**Problem to work on**
Give the data again in its entirety, exactly as provided.

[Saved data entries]
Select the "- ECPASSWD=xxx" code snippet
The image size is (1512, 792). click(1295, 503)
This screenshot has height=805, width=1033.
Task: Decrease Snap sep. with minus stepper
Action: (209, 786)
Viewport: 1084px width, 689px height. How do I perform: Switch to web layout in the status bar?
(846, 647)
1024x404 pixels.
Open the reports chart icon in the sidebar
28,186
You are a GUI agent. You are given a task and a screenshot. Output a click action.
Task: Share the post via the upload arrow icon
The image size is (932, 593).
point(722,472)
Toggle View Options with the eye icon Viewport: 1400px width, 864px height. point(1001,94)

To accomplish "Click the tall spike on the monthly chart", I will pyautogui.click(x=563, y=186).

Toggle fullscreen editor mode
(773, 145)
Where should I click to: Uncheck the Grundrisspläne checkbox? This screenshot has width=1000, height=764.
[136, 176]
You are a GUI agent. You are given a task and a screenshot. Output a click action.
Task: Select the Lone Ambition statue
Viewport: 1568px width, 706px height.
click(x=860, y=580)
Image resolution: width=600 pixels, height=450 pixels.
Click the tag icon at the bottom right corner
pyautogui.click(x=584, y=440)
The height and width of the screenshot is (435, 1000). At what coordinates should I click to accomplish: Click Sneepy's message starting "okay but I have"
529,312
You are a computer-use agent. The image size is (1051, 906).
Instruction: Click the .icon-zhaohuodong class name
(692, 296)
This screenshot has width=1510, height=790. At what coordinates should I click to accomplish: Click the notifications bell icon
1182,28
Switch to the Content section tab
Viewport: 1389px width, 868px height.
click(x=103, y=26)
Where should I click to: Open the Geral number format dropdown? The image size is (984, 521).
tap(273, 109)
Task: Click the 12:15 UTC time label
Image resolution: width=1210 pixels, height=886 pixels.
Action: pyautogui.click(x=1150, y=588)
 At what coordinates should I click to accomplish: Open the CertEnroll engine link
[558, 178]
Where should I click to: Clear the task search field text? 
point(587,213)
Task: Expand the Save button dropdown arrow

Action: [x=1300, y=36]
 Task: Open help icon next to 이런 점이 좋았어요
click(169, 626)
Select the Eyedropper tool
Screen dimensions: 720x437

**Task output**
Select the "- ECPASSWD=xxx" code snippet
The image size is (1512, 792). click(1295, 503)
This screenshot has height=805, width=1033.
Task: Decrease Snap sep. with minus stepper
Action: (209, 786)
Viewport: 1084px width, 689px height. How do I perform: Switch to web layout in the status bar?
(846, 647)
1024x404 pixels.
Open the reports chart icon in the sidebar
28,186
You are a GUI agent. You are given a task and a screenshot. Output a click action.
Task: Share the post via the upload arrow icon
The image size is (932, 593).
point(722,472)
Toggle View Options with the eye icon Viewport: 1400px width, 864px height. point(1001,94)

To accomplish "Click the tall spike on the monthly chart", I will pyautogui.click(x=563, y=186).

Toggle fullscreen editor mode
(773, 145)
Where should I click to: Uncheck the Grundrisspläne checkbox? This screenshot has width=1000, height=764.
[136, 176]
You are a GUI agent. You are given a task and a screenshot. Output a click action.
Task: Select the Lone Ambition statue
Viewport: 1568px width, 706px height.
click(x=860, y=580)
Image resolution: width=600 pixels, height=450 pixels.
Click the tag icon at the bottom right corner
pyautogui.click(x=584, y=440)
The height and width of the screenshot is (435, 1000). At what coordinates should I click to accomplish: Click Sneepy's message starting "okay but I have"
529,312
You are a computer-use agent. The image size is (1051, 906).
Instruction: Click the .icon-zhaohuodong class name
(692, 296)
This screenshot has width=1510, height=790. At what coordinates should I click to accomplish: Click the notifications bell icon
1182,28
Switch to the Content section tab
Viewport: 1389px width, 868px height.
click(x=103, y=26)
Where should I click to: Open the Geral number format dropdown? The image size is (984, 521).
tap(273, 109)
Task: Click the 12:15 UTC time label
Image resolution: width=1210 pixels, height=886 pixels.
Action: pyautogui.click(x=1150, y=588)
 At what coordinates should I click to accomplish: Open the CertEnroll engine link
[558, 178]
Where should I click to: Clear the task search field text? 
point(587,213)
Task: Expand the Save button dropdown arrow

Action: [x=1300, y=36]
 Task: Open help icon next to 이런 점이 좋았어요
click(169, 626)
Select the Eyedropper tool
Screen dimensions: 720x437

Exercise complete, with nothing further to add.